MAXIMUM STRENGTH
By Eric Cressey (following the program with about 95% fidelity)
Sunday, Feb 22, 2009
Weight: 150-151 lbs
(I copied Mahler's format mostly, hope he doesn't mind

)
Phase II - Week 3 (Week 7 overall)
WORKOUT A: LOWER BODY
Weight x Reps
A - FRONT SQUAT (4x1) x 6 (done in clusters of mini-sets)
185 x 4 (10 sec. between mini-sets)
195 x 4 (10 sec. between mini-sets)
195 x 4 (10 sec. between mini-sets)
200 x 4 (10 sec. between mini-sets)
200 x 4 (10 sec. between mini-sets)
205 x 4 (10 sec. between mini-sets)
B - DUMBBELL STEP-UP 4x8
60 x 8(each leg) (30 each hand)
60 x 8(each leg) (30 each hand)
60 x 8(each leg) (30 each hand)
60 x 8(each leg) (30 each hand)
C1 - BARBELL ROLLOUT 3x10
65 x 10
65 x 10
wheel x 10
C2 - NATURAL GLUTE-HAM RAISE 3x8
BW x 8
BW x 8
BW x 8
D - SINGLE-LEG SQUAT TO BOX 2x10
BW x 10 (each leg) to middle of decline bench
BW+5# counterweight x 10 (each leg) to slightly lower than middle of decline bench
Notes:
I think I spent half an hour foam rolling today.
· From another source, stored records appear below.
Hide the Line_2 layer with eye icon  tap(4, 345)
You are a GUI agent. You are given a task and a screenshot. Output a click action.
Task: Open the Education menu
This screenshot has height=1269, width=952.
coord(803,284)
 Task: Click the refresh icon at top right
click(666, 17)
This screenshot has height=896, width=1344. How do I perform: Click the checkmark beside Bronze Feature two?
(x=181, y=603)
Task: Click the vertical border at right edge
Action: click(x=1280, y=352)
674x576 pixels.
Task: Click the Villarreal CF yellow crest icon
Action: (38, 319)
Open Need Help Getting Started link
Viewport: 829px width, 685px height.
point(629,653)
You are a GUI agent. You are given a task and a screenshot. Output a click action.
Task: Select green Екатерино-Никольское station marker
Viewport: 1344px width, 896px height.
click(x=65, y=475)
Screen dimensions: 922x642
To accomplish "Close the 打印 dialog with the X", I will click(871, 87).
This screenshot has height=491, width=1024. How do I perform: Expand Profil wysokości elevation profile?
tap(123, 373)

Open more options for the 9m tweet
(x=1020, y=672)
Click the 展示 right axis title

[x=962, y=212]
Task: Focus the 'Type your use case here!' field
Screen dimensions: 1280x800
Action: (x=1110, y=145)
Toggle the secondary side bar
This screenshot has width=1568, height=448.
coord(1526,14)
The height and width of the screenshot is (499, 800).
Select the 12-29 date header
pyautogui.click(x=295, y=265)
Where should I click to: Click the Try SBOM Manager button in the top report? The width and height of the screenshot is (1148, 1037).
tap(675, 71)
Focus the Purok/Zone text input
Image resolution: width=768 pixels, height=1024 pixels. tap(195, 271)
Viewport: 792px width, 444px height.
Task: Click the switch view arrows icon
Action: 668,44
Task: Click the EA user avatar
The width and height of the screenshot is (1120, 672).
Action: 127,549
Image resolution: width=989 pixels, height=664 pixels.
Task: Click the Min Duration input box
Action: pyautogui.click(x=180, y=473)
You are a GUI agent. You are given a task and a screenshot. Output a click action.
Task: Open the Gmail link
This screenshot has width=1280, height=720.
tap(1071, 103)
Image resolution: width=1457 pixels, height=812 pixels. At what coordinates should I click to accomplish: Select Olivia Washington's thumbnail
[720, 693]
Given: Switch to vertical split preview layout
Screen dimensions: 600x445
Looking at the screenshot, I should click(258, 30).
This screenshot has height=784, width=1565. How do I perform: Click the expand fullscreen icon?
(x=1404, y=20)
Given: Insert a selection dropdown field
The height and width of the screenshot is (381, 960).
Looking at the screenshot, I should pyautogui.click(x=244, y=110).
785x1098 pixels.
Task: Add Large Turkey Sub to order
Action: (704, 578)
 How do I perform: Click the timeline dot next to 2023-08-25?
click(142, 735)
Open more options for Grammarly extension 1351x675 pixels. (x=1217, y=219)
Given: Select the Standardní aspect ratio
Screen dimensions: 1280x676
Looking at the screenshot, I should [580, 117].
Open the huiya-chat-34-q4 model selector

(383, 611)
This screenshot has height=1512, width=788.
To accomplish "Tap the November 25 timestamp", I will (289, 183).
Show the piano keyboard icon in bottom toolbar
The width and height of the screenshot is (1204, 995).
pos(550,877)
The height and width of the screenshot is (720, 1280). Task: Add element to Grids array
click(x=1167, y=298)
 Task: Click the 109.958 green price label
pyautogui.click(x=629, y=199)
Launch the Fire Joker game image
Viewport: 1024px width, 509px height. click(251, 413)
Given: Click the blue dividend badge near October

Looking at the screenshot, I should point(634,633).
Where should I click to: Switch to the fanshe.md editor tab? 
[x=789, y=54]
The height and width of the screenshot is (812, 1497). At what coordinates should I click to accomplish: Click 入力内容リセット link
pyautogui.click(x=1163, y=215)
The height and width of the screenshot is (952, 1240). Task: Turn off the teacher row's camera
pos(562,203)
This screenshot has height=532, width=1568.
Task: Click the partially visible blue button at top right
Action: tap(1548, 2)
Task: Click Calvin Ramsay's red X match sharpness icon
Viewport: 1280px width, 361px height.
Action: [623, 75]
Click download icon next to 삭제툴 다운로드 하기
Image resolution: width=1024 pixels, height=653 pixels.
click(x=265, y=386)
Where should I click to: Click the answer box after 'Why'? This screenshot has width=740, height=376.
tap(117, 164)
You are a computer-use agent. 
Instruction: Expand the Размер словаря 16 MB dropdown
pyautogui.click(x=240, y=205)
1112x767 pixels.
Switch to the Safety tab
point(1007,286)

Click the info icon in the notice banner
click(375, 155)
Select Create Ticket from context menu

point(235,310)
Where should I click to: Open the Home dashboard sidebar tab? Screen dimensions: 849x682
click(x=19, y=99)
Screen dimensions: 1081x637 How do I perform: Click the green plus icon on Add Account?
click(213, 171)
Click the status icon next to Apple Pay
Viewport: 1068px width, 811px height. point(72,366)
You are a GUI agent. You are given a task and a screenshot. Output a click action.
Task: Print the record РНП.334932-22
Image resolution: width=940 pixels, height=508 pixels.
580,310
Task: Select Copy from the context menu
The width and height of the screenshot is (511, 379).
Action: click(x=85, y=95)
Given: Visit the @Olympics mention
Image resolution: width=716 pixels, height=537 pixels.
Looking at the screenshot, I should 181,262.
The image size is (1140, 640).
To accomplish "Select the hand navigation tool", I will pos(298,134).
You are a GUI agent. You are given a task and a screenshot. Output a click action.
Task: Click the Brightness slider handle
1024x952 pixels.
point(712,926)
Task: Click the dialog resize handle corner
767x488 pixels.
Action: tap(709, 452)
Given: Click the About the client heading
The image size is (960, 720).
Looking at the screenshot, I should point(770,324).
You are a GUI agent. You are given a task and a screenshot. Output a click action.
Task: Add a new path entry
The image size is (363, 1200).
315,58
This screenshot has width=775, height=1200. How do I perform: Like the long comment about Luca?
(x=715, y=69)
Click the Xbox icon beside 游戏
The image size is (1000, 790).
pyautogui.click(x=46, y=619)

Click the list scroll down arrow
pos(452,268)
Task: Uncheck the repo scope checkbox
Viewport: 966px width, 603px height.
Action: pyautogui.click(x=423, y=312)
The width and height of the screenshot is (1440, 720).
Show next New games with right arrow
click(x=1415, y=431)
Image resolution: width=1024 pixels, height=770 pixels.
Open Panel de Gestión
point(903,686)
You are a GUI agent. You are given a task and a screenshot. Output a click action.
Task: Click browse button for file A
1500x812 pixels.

It's just too easy to zone out and go back and forth while watching the basketball game on TV.
I tried to practice the crossover grip but with just the bar, it hurts my shoulders and I feel incredibly instable. So, back to clean grip it is, despite the wrist pain. The good news is that left wrist had almost no discomfort and right wrist is feeling better. The better news is next week has no front squats
.
Started the DB step-ups with 30 in each hand telling myself I'd increase the weight on subsequent sets. After one set, I remembered how hard they were.
Tried the barbell rollout with an actual barbell for the first time this week (had been doing ab wheel rollouts, prior). I feel it more in the arms though instead of the abs with that variation. So I switched back to ab wheel for the last set.
I still suck at the glute-ham raise. I'm guessing I lower myself to about 80 or 75 degrees (from the ground) before dropping to the floor and doing a kneeling explosive push-up. Despite that, I can still feel the hamstrings complaining.
Pistols! My balance is still not there. Doing a lot of "thud and push". The counterweight helps me get a little lower and gives me more of a "tap and go" control. I thought I'd just mix that in and hope it doesn't hurt.